Text passage:
◇ ◇ ◇ ◇ ◇ ◇ ◇

My expectations? Good question!
I look to enjoy life, primarily.
However, nothing really seems worth enjoying, as it all bores me. So that is a goal I can never achieve.
I enjoy having fun, but it's really hard for me to feel that rush you have while having fun for some reason.
I often feel like I'm a soldier, out there to do a job, that has to show as little emotion as possible, achieving a certain goal I have set for myself, but a goal that is basically undefined.
My emotions almost always feel fake.
I'm thinking this is basically bad self-programming. I've been extremely temperamental throughout the first 12 years of my life - I'd get frustrated at the slightest thing, get into fights over nothing and plenty of other things.
Over the last 8 years of my life, I have slowly grown colder and colder, because society expected me to. This has gotten to the point where I feel completely without emotion, at this moment. I act on things because I need to act on them. I don't act on them because I feel something.
People don't know I'm this cold inside, because I've managed to learn how to become a normal person on the outside.
Strangely, if I hurt someone or do something horrible, I don't regret it. If a woman turns me down horribly, I'll be like "Fvck, that sucks" and move on after about 10 seconds. This attitude has probably been the downfall with most of my relationship with women - I don't have any emotions, including feeling normal attraction towards women. I literally have to tell myself to feel attracted towards them, or I will forget and just be cold towards them (I'm straight, don't worry), which they usually read like I don't like them.
I have several friends that have been undertaking criminal things to have fun most of their lives, such as setting off illegal fireworks. Personally, I have never found any kind of enjoyment out of it. The adrenaline rush they get when the cops chase them, is non-existant with me. I analyse the situation, tell them what to do to get away from the cops and I save the day every time. I've always been known to be the sensible guy without fear. And to be honest, I can't really remember the last time I was really really afraid of something.

◇ ◇ ◇ ◇ ◇ ◇ ◇

Supplied records:
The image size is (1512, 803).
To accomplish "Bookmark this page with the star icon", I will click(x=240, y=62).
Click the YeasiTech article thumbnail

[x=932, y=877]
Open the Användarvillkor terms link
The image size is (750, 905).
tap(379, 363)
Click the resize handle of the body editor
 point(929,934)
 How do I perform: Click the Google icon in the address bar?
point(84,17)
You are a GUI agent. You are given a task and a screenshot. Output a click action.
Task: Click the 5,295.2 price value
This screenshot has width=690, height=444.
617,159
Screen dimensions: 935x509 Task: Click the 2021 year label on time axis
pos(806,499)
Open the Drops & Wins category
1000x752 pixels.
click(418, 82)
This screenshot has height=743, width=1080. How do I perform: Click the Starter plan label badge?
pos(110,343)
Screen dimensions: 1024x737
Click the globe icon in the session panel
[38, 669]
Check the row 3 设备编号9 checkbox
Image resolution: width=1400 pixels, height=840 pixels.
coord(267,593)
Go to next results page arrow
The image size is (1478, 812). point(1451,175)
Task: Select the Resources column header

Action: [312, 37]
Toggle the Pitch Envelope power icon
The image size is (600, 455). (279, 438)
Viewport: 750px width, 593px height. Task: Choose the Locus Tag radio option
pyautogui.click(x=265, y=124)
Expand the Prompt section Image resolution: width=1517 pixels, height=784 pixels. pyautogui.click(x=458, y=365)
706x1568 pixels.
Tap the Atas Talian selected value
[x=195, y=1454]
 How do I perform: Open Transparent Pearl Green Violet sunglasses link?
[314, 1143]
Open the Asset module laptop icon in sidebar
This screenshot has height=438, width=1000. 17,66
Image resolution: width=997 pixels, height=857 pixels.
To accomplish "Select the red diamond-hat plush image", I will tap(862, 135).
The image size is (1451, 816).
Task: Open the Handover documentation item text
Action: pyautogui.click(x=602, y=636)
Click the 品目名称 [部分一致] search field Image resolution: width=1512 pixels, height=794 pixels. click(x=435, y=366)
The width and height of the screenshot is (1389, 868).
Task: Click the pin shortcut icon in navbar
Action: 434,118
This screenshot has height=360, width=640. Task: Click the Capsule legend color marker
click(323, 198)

◇ ◇ ◇ ◇ ◇ ◇ ◇

To do:
1. Rewrite the text about feeling emotionless from "I enjoy having" down to "of other things.", putting "robot" in place of "soldier".
2. Carry on the text about feeling emotionless past its final sentence.

Answers to the tasks:
1.
I enjoy having fun, but it's really hard for me to feel that rush you have while having fun for some reason.
I often feel like I'm a robot, out there to do a job, that has to show as little emotion as possible, achieving a certain goal I have set for myself, but a goal that is basically undefined.
My emotions almost always feel fake.
I'm thinking this is basically bad self-programming. I've been extremely temperamental throughout the first 12 years of my life - I'd get frustrated at the slightest thing, get into fights over nothing and plenty of other things.

2.
Yesterday, I was perscribed some medication for low adrenaline levels. I think that this may just fix it, but right now I feel even more emotion-less than I have ever felt before.
I thought about doing E a while ago, to see if I could actually get my system to work with that. It'd just be temporary though, so it's not even worth the experiment to me.
I have been so desensitized I just don't know of a way back. There's nothing in the world that makes me feel anything. People around me could die and I probably wouldn't cry or feel the sadness that normal people would feel.
This runs in the family though. My dad is exactly like this. My grandfather from my dad's side was exactly like this. His entire family was like this. Emotionless all the time.
My biggest problem is, that I really know how it used to feel, but it won't come back anymore. I can remember a time when I was truly happy, but it's impossible for me to get back into that state.
If nothing life makes you happy... why should you do anything? It's become a fruitless search of finding something that will make me happy, time after time finding out that it still didn't make me happy.